* PROVIDED DATA:
#####
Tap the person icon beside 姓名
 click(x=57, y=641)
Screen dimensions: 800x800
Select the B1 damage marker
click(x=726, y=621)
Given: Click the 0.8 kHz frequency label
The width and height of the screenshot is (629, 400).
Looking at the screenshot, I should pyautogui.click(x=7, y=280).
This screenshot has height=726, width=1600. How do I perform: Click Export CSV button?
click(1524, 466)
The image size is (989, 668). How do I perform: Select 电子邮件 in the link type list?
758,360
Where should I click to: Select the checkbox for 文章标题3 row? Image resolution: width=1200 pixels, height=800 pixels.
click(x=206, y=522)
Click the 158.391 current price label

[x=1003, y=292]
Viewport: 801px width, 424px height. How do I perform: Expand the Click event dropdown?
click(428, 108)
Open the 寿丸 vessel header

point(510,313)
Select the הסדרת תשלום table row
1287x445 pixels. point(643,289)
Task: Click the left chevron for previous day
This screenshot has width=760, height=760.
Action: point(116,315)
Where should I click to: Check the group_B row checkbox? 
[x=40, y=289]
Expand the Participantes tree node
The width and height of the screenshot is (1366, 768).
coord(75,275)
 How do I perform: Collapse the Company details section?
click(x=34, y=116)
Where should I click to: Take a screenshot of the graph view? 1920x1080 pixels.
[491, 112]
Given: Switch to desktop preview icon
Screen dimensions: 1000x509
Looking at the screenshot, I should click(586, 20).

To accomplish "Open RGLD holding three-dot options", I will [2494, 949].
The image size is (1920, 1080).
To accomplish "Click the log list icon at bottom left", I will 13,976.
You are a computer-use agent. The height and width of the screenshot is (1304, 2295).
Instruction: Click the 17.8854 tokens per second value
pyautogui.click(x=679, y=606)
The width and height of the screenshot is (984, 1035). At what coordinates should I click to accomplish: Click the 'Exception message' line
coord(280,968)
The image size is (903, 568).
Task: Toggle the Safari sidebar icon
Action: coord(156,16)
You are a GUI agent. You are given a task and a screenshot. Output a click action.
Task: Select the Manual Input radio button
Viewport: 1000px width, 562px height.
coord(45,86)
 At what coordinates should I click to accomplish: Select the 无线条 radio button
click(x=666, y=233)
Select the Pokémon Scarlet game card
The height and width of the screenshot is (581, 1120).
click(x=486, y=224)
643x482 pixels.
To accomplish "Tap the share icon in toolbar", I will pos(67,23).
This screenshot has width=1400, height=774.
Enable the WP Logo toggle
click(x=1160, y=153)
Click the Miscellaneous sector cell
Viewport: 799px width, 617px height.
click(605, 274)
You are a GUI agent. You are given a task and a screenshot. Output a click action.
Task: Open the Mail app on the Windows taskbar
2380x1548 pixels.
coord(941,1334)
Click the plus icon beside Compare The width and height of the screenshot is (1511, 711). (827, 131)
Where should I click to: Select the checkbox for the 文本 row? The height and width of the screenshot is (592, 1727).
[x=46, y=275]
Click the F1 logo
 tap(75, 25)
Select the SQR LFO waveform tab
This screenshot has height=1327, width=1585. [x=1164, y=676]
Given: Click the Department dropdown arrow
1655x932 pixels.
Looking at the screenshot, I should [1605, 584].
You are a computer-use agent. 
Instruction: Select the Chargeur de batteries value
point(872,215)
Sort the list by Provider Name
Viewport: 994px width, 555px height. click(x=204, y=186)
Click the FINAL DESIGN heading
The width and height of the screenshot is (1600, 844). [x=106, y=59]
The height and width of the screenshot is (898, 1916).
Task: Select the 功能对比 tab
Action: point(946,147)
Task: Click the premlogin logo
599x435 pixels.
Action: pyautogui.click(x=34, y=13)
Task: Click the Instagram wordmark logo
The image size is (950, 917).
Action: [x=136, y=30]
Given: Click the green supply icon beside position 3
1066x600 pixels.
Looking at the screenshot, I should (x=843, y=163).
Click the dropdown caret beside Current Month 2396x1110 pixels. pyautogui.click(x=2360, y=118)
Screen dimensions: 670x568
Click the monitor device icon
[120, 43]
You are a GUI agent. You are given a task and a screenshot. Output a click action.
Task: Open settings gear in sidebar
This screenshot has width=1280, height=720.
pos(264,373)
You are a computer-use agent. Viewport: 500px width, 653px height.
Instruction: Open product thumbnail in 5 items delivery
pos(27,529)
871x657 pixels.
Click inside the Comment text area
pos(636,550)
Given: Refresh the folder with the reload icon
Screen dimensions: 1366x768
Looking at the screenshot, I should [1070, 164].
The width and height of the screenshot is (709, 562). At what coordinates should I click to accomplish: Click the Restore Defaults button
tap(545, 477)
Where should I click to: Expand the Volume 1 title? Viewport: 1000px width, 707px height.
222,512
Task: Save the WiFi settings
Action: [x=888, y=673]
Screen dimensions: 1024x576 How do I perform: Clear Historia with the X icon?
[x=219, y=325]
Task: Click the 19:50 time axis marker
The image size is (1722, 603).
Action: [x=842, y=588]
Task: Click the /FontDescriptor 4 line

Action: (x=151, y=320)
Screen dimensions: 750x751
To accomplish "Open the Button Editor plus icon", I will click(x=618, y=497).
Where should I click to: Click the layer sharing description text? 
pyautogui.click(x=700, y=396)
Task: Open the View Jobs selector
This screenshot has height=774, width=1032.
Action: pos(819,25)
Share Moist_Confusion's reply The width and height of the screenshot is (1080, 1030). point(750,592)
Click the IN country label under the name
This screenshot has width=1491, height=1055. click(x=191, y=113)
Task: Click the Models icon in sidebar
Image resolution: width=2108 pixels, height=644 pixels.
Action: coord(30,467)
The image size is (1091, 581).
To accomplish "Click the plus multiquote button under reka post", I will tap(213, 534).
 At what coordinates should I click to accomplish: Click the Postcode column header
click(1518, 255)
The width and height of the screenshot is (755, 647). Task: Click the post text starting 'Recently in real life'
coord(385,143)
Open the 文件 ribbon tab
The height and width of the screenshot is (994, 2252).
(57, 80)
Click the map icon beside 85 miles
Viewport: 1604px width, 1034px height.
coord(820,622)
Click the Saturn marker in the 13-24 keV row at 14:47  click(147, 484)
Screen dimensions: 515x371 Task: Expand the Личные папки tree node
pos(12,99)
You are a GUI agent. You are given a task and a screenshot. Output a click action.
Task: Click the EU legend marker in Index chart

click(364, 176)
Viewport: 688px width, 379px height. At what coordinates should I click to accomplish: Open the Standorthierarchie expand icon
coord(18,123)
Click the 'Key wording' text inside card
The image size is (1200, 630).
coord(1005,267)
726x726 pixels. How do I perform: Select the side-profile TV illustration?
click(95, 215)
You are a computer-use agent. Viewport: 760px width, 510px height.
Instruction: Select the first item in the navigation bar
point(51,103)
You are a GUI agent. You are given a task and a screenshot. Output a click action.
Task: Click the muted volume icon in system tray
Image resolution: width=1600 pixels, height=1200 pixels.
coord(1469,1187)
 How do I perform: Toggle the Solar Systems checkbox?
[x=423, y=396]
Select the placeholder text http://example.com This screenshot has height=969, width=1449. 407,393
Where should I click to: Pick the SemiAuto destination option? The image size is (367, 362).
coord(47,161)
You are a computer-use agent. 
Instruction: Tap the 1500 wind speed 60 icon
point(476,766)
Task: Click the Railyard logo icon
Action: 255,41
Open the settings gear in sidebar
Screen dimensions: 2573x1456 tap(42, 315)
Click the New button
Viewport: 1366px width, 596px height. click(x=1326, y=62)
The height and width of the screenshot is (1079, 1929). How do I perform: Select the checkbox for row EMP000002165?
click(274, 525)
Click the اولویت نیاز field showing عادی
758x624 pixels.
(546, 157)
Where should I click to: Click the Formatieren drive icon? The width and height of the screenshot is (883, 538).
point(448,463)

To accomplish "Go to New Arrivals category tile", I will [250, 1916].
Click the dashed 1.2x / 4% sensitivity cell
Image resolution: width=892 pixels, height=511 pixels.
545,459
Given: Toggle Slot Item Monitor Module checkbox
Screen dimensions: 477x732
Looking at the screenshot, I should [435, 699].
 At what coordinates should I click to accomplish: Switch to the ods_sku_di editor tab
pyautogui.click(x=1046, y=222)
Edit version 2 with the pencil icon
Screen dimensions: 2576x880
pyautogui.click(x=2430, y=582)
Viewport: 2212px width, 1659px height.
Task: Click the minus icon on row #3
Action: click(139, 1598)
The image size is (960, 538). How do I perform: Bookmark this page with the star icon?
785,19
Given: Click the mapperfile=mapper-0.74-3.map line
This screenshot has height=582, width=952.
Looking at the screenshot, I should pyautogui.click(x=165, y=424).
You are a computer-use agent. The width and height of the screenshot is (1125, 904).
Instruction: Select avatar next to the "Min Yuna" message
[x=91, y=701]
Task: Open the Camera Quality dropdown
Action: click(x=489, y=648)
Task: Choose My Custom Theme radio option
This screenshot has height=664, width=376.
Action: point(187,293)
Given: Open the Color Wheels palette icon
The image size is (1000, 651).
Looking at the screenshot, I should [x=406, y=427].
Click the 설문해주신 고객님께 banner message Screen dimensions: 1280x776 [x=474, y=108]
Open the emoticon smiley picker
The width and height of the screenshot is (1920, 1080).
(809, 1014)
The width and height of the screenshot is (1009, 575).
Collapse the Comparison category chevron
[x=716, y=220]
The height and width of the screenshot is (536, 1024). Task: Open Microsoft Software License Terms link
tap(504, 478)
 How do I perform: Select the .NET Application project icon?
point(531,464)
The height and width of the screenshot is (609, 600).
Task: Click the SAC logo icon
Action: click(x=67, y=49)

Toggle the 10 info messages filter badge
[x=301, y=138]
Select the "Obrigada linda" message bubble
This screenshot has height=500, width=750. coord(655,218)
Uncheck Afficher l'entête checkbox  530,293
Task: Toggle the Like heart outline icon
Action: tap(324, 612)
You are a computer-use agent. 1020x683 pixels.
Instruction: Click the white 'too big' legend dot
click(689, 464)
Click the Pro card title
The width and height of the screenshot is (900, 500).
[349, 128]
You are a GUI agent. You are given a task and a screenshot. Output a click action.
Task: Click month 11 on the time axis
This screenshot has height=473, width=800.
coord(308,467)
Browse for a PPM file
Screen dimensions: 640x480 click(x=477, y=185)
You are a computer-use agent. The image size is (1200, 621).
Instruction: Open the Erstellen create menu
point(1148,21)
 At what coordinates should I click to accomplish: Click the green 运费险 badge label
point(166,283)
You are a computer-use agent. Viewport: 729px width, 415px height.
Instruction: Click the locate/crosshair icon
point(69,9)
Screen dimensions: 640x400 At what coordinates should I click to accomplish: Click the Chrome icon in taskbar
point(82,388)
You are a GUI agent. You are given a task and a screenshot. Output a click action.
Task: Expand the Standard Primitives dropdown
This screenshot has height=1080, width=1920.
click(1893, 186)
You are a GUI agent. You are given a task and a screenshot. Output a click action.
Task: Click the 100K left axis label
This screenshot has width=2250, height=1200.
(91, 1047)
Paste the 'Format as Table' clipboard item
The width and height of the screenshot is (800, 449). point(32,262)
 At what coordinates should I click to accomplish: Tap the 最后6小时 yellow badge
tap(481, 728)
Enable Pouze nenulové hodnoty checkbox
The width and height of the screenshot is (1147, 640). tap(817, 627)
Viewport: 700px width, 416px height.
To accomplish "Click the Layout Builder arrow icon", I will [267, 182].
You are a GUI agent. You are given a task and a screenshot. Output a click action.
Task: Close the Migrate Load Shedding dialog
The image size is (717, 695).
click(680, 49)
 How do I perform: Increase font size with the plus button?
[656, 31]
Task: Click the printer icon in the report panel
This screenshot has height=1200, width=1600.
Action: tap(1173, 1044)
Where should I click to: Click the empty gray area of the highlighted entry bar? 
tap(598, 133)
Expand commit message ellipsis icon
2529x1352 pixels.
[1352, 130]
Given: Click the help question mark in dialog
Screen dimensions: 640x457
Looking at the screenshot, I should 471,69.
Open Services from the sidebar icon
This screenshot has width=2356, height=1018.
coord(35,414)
#####
* STATED GOAL: Reproduce the entries verbatim, starting at the line that contains "You are a computer-use agent. The width" and ending after the line that contains "(809, 1014)".

* RESULT OF THE EXERCISE:
You are a computer-use agent. The width and height of the screenshot is (1125, 904).
Instruction: Select avatar next to the "Min Yuna" message
[x=91, y=701]
Task: Open the Camera Quality dropdown
Action: click(x=489, y=648)
Task: Choose My Custom Theme radio option
This screenshot has height=664, width=376.
Action: point(187,293)
Given: Open the Color Wheels palette icon
The image size is (1000, 651).
Looking at the screenshot, I should [x=406, y=427].
Click the 설문해주신 고객님께 banner message Screen dimensions: 1280x776 [x=474, y=108]
Open the emoticon smiley picker
The width and height of the screenshot is (1920, 1080).
(809, 1014)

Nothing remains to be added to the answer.